🤖 AI Summary
This work addresses the fairness challenge for AI agents in non-embedded real-time strategy (RTS) card games—exemplified by *Clash Royale*—by proposing the first vision-only, real-time autonomous decision-making framework that operates solely on raw screen pixels without accessing internal game states. Methodologically, we construct a generative object detection dataset tailored to *Clash Royale*; design an end-to-end perception–decision–control pipeline integrating YOLOv8-based visual detection, PaddleOCR-based text recognition, and offline reinforcement learning (Conservative Q-Learning, CQL); and employ a feature-fusion network with lightweight deployment optimizations. Contributions include: (1) the first fully vision-driven closed-loop control system for non-embedded RTS games; (2) real-time inference at 30 FPS on iPhone hardware, consistently outperforming the built-in AI; and (3) full open-sourcing of code, establishing a new benchmark for non-embedded game AI research.
📝 Abstract
Significant progress has been made in AI for games, including board games, MOBA, and RTS games.
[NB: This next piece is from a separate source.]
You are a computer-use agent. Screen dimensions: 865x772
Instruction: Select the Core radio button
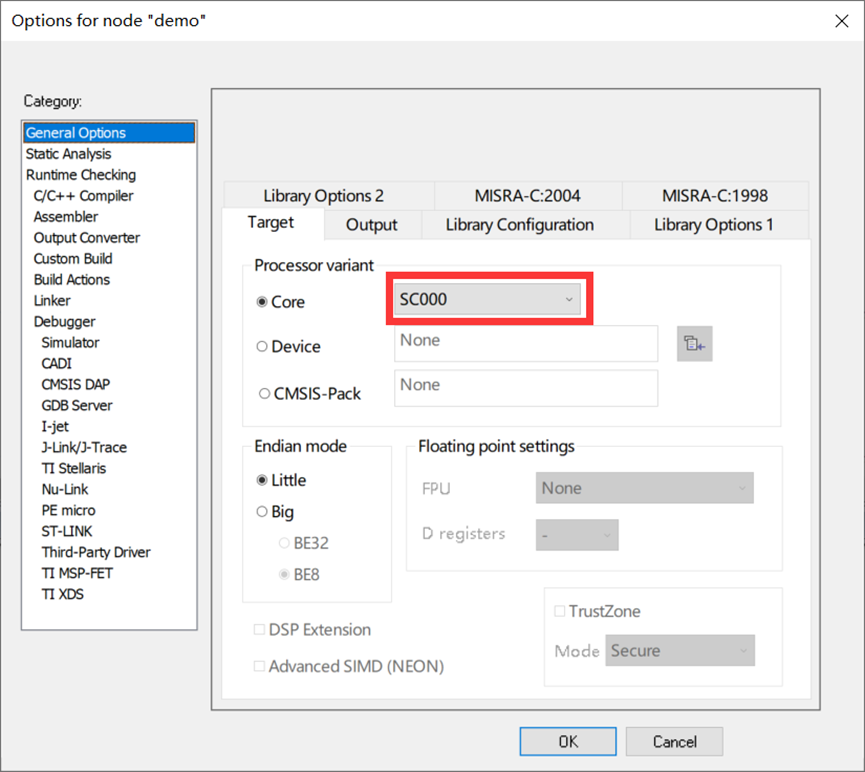point(263,302)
However, complex agents are typically developed in an embedded manner, directly accessing game state information, unlike human players who rely on noisy visual data, leading to unfair competition. Developing complex non-embedded agents remains challenging, especially in card-based RTS games with complex features and large state spaces. We propose a non-embedded offline reinforcement learning training strategy using visual inputs to achieve real-time autonomous gameplay in the RTS game Clash Royale. Due to the lack of a object detection dataset for this game, we designed an efficient generative object detection dataset for training. We extract features using state-of-the-art object detection and optical character recognition models. Our method enables real-time image acquisition, perception feature fusion, decision-making, and control on mobile devices, successfully defeating built-in AI opponents. All code is open-sourced at https://github.com/wty-yy/katacr.